By Marcus Heckel on Jun 11, 2009
In order to model the real world, the Grid Endurance Test uses large data sizes and complex data processing. Results demonstrate real customer scenarios and results. These benchmark results represent significant engineering effort, collaboration and coordination between SAS and Sun. The results also illustrate the commitment of the two companies to provide the best solutions for the most demanding data integration requirements.
- A combination of 7 Sun Fire X2200 M2 servers utilizing Solaris 10 and a Sun Storage 7410 Unified Storage System showed continued performance improvement as the node count increased from 2 to 7 nodes for the Grid Endurance Test.
- SAS environments are often complex.
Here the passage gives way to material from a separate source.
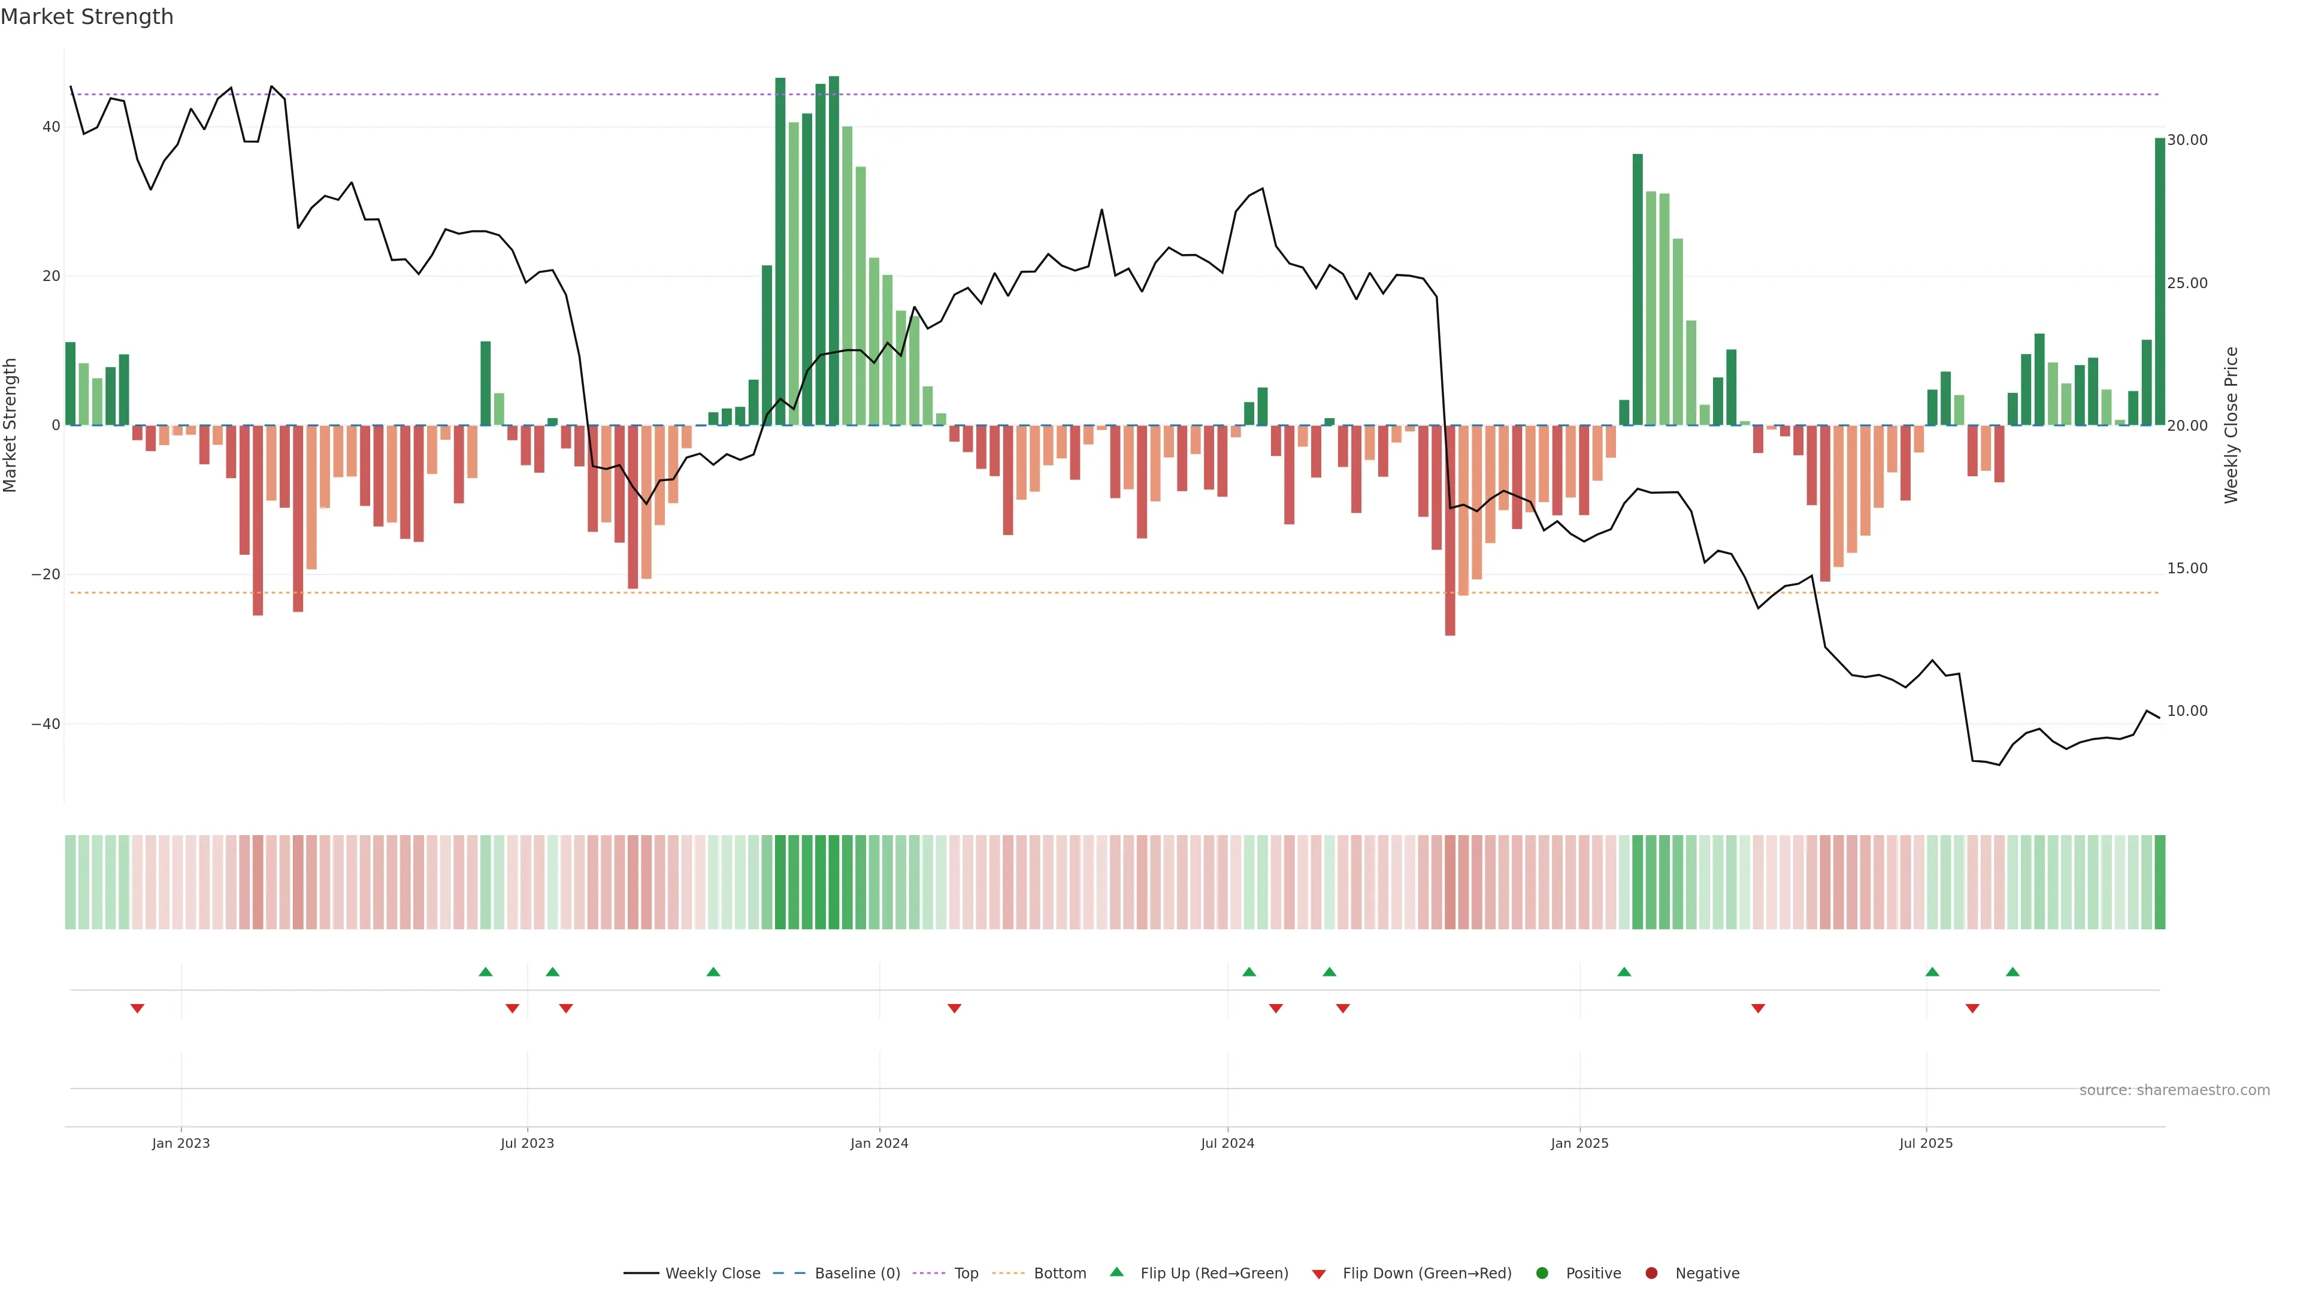The width and height of the screenshot is (2300, 1294).
Task: Click the Jul 2024 x-axis label
Action: 1227,1143
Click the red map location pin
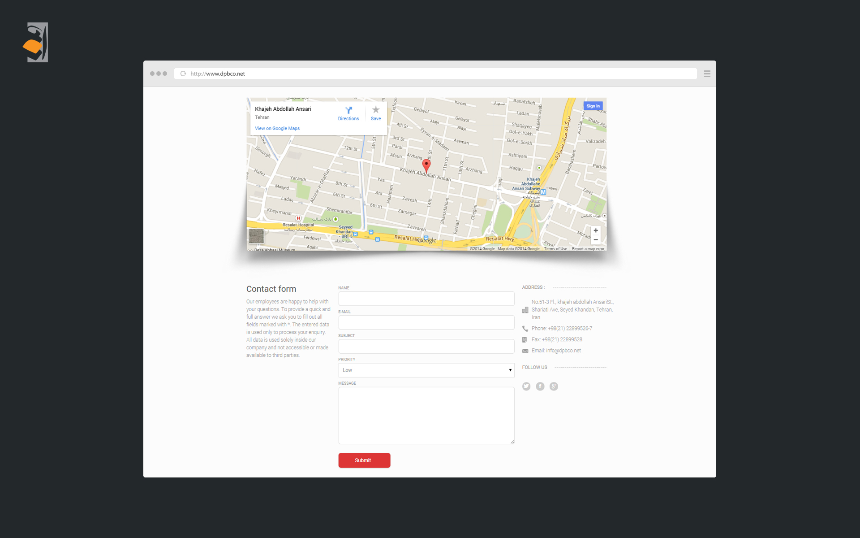This screenshot has height=538, width=860. coord(426,165)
Ease of deployment, configuration, use, and ability to observe application IO characteristics (hotspots, trouble areas) are critical for production environments. The power of Fishworks Analytics combined with the reliability of ZFS is a perfect fit for these types of applications.
- Sun Storage 7410 Unified Storage System (exporting via NFS) satisfied performance needs, throughput peaking at over 900MB/s (near 10GbE line speed) in this multi-node environment.
- Solaris 10 Containers were used to create agile and flexible deployment environments. Container deployments were trivially migrated (within minutes) as HW resources became available (Grid expanded).
- This result is the only large scale grid validation for the SAS Grid Computing 9.2, and the first and most timely qualification of OpenStorage for SAS.
- The test show a delivered throughput through client 1Gb connection of over 100MB/s.
The test grid consisted of 8x Sun Fire x2200 M2 servers, 1 configured as the grid manager, 7 as the actual grid nodes. Each node had a 1GbE connection through a Brocade FastIron 1GbE/10GbE switch. The 7410 had a 10GbE connection to the switch and sat as the back end storage providing a common shared file system to all nodes which SAS Grid Computing requires. A storage appliance like the 7410 serves as an easy to setup and maintain solution, satisfying the bandwidth required by the grid. Our particular 7410 consisted of 46 700GB 7200RPM SATA drives, 36GB of write optimized SSD's and 300GB of Read optimized SSD's.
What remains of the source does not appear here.